## EXERCISE PROMPT
In the spell-check parity test script below, what does exit code 1 signify?

## EXCERPTED PASSAGE
** START **

#!/usr/bin/env bash
# =============================================================================
# Test: cspell.json `files` glob vs pre-push spell-check extension parity
# =============================================================================
# Ensures that every file extension spell-checked by .githooks/pre-push
# (CHANGED_SPELL) is ALSO covered by cspell.json's top-level `files` glob.
#
# Why this matters:
#   The hook invokes `cspell lint ... -- "${CHANGED_SPELL[@]}"` which respects
#   cspell.json's `files` glob. If the hook passes a path whose extension is
#   NOT in `files`, cspell skips it silently -- except the hook already passed
#   the file on the CLI so it also runs. That divergence meant `npm run
#   lint:spelling` (which honors `files`) reported PASS while the same content
#   failed at pre-push with a narrower safety net.
#
#   This test closes that gap: the `files` glob MUST cover every extension the
#   hooks check. Otherwise `npm run lint:spelling` silently lies.
#
# Run: bash scripts/tests/test-cspell-hook-files-parity.sh
# Exit codes: 0 = parity, 1 = drift detected
# =============================================================================

set -euo pipefail

SCRIPT_DIR="$(cd "$(dirname "$0")" && pwd)"
REPO_ROOT="$(cd "$SCRIPT_DIR/../.." && pwd)"
PRE_PUSH="$REPO_ROOT/.githooks/pre-push"
CSPELL_JSON="$REPO_ROOT/cspell.json"

if [ ! -f "$PRE_PUSH" ]; then
    echo "FAIL: $PRE_PUSH not found" >&2
    exit 1
fi
if [ ! -f "$CSPELL_JSON" ]; then
    echo "FAIL: $CSPELL_JSON not found" >&2
    exit 1
fi

# -----------------------------------------------------------------------------
# Extract extensions linted by pre-push's CHANGED_SPELL array.
# Mirrors the extraction in test-hook-spell-parity.sh so the two tests are
# apples-to-apples.
# -----------------------------------------------------------------------------
extract_prepush_exts() {
    local changed_spell_line
    changed_spell_line=$(grep -E '^CHANGED_SPELL=\(' "$PRE_PUSH" || true)
    if [ -z "$changed_spell_line" ]; then
        echo "FAIL: could not locate CHANGED_SPELL= in pre-push" >&2
        return 1
    fi

    local feeders
    feeders=$(printf '%s\n' "$changed_spell_line" \
        | grep -oE 'CHANGED_[A-Z_]+\[@\]' \
        | sed 's/\[@\]//' \
        | sort -u)

    local feeder line group_part bare_part
    for feeder in $feeders; do
        line=$(grep -E "${feeder}\+=" "$PRE_PUSH" | head -1 || true)
        if [ -z "$line" ]; then
            continue
        fi
        group_part=$(printf '%s\n' "$line" \
            | grep -oE '\\\.\([^)]+\)\$' \
            | sed -e 's/^\\\.(//' -e 's/)\$$//' \
            | tr '|' '\n')

** END **

## RAW RECORDS
** START **

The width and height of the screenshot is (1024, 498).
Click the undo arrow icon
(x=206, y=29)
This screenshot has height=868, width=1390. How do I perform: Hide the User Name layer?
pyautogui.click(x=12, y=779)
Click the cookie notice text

** END **

## ANSWER FOR THE TASK
Drift detected.